Esther leaned further under her table, watching a pair of beat up Adidas turned down Rebecca’s row.


“I was just typing and everythingshut off! It just shutoff!”


“Slow down. It’s okay.” Lampman knelt beside the tower. “Maybe the monitor...hmmm.” He glanced up at Rebecca. “Did you save?”


“Like five paragraphs before...”


“And you weren't online?” Dr. Lampman pushed the power ring on the tower. Nothing happened.

“No, sir! I swear! Oh God, am I going to have to do it all over? Am I?”


Lampman squeezed his arm in between the tower and the table leg. His fingers cupped the edge of the tower, moving it out of the way. He stared down at the switch connected to the outlet in the floor. It glowed in the semi-darkness of the tables.


“Huh...It’s on. Thought it might be a surge but…Ouch!” Lampman fell backwards, holding his hand. “What in the world...”


“Sir! Are you okay?”


“Something...electrical...need to shut the row down.” Lampman clamored to his feet.


Daniel’s chair rocked backwards. “Hey! My screen!”


Delia Ng jerked her fingers back from a blue spark jumping off her keyboard. “Dr. Lampman!”

Chairs screeched.


“Now hold on guys. Hold on! We seem to be having some sort of electrical problem. Everyone, up from your computers. Stand up. You too, Sinclare. Up.”
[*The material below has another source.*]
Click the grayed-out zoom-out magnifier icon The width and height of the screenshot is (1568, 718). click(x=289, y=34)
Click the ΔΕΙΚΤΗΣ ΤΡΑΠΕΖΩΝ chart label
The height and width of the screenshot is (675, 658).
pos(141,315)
Esther glanced down the row towards Tobie's station. Her throat dried. Everyone else was focused on Lampman and Rebecca, but Tobie’s eyes were trailing something swinging back and forth just above his monitor. Esther stared at his tense shoulders as shadows twisted and settled on the top of his monitor in the edges of her vision. A deep chattering wove through the air. Tobie slowly reached out. His fingers snapped closed, inches from his palms, as if something were caught in his hands. Esther forced her gaze to the side of his wrist. Shadows twisted, curled and pulled inside Tobie’s grip. They surged, split, and drained between his fingers; coating the keyboard, then vanishing. The screen sparked. A sapphire current flew down the monitor's cord to the tower. Tobie pushed off the table, rolled backwards, and slammed into the row behind him as his monitor exploded.